-- BEGIN Data entries --
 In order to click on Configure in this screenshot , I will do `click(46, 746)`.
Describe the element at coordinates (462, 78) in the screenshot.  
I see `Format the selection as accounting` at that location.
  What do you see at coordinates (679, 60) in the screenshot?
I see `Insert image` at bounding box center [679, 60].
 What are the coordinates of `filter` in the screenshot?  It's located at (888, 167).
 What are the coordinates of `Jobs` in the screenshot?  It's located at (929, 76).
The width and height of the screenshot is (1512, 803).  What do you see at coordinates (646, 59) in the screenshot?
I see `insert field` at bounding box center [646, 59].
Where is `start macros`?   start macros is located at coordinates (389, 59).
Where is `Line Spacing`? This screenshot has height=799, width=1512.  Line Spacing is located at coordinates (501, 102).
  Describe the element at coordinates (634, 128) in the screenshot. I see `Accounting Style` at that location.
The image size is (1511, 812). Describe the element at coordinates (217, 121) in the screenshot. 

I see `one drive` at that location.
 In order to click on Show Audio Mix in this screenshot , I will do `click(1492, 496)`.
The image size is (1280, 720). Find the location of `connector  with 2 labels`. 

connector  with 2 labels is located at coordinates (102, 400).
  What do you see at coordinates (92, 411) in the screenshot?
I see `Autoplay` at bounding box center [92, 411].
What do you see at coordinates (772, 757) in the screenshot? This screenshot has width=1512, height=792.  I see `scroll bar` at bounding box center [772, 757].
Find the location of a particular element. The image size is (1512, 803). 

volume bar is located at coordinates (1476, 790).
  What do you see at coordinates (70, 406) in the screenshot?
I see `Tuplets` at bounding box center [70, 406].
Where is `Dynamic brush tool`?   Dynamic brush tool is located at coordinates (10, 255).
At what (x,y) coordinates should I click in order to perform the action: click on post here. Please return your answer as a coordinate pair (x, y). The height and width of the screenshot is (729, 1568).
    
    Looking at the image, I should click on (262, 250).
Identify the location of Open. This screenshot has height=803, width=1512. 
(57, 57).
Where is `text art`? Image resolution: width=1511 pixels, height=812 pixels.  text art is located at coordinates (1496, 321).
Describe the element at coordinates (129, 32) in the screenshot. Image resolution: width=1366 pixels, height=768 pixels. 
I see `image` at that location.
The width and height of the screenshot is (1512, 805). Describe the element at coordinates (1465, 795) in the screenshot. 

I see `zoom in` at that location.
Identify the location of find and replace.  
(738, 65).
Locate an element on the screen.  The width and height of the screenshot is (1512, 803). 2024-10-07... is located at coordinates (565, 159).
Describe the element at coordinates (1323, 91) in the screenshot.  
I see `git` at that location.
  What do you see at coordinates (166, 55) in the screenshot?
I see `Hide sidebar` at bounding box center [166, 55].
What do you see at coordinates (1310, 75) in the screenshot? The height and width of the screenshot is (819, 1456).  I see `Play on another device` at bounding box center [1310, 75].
-- END Data entries --
**Given request:** Turn the rows above into a numbered list, leaving out the blank lines.

**Exercise output:**
1.  In order to click on Configure in this screenshot , I will do `click(46, 746)`.
2. Describe the element at coordinates (462, 78) in the screenshot.  
3. I see `Format the selection as accounting` at that location.
4.   What do you see at coordinates (679, 60) in the screenshot?
5. I see `Insert image` at bounding box center [679, 60].
6.  What are the coordinates of `filter` in the screenshot?  It's located at (888, 167).
7.  What are the coordinates of `Jobs` in the screenshot?  It's located at (929, 76).
8. The width and height of the screenshot is (1512, 803).  What do you see at coordinates (646, 59) in the screenshot?
9. I see `insert field` at bounding box center [646, 59].
10. Where is `start macros`?   start macros is located at coordinates (389, 59).
11. Where is `Line Spacing`? This screenshot has height=799, width=1512.  Line Spacing is located at coordinates (501, 102).
12.   Describe the element at coordinates (634, 128) in the screenshot. I see `Accounting Style` at that location.
13. The image size is (1511, 812). Describe the element at coordinates (217, 121) in the screenshot. 
14. I see `one drive` at that location.
15.  In order to click on Show Audio Mix in this screenshot , I will do `click(1492, 496)`.
16. The image size is (1280, 720). Find the location of `connector  with 2 labels`. 
17. connector  with 2 labels is located at coordinates (102, 400).
18.   What do you see at coordinates (92, 411) in the screenshot?
19. I see `Autoplay` at bounding box center [92, 411].
20. What do you see at coordinates (772, 757) in the screenshot? This screenshot has width=1512, height=792.  I see `scroll bar` at bounding box center [772, 757].
21. Find the location of a particular element. The image size is (1512, 803). 
22. volume bar is located at coordinates (1476, 790).
23.   What do you see at coordinates (70, 406) in the screenshot?
24. I see `Tuplets` at bounding box center [70, 406].
25. Where is `Dynamic brush tool`?   Dynamic brush tool is located at coordinates (10, 255).
26. At what (x,y) coordinates should I click in order to perform the action: click on post here. Please return your answer as a coordinate pair (x, y). The height and width of the screenshot is (729, 1568).
27.     Looking at the image, I should click on (262, 250).
28. Identify the location of Open. This screenshot has height=803, width=1512. 
29. (57, 57).
30. Where is `text art`? Image resolution: width=1511 pixels, height=812 pixels.  text art is located at coordinates (1496, 321).
31. Describe the element at coordinates (129, 32) in the screenshot. Image resolution: width=1366 pixels, height=768 pixels. 
32. I see `image` at that location.
33. The width and height of the screenshot is (1512, 805). Describe the element at coordinates (1465, 795) in the screenshot. 
34. I see `zoom in` at that location.
35. Identify the location of find and replace.  
36. (738, 65).
37. Locate an element on the screen.  The width and height of the screenshot is (1512, 803). 2024-10-07... is located at coordinates (565, 159).
38. Describe the element at coordinates (1323, 91) in the screenshot.  
39. I see `git` at that location.
40.   What do you see at coordinates (166, 55) in the screenshot?
41. I see `Hide sidebar` at bounding box center [166, 55].
42. What do you see at coordinates (1310, 75) in the screenshot? The height and width of the screenshot is (819, 1456).  I see `Play on another device` at bounding box center [1310, 75].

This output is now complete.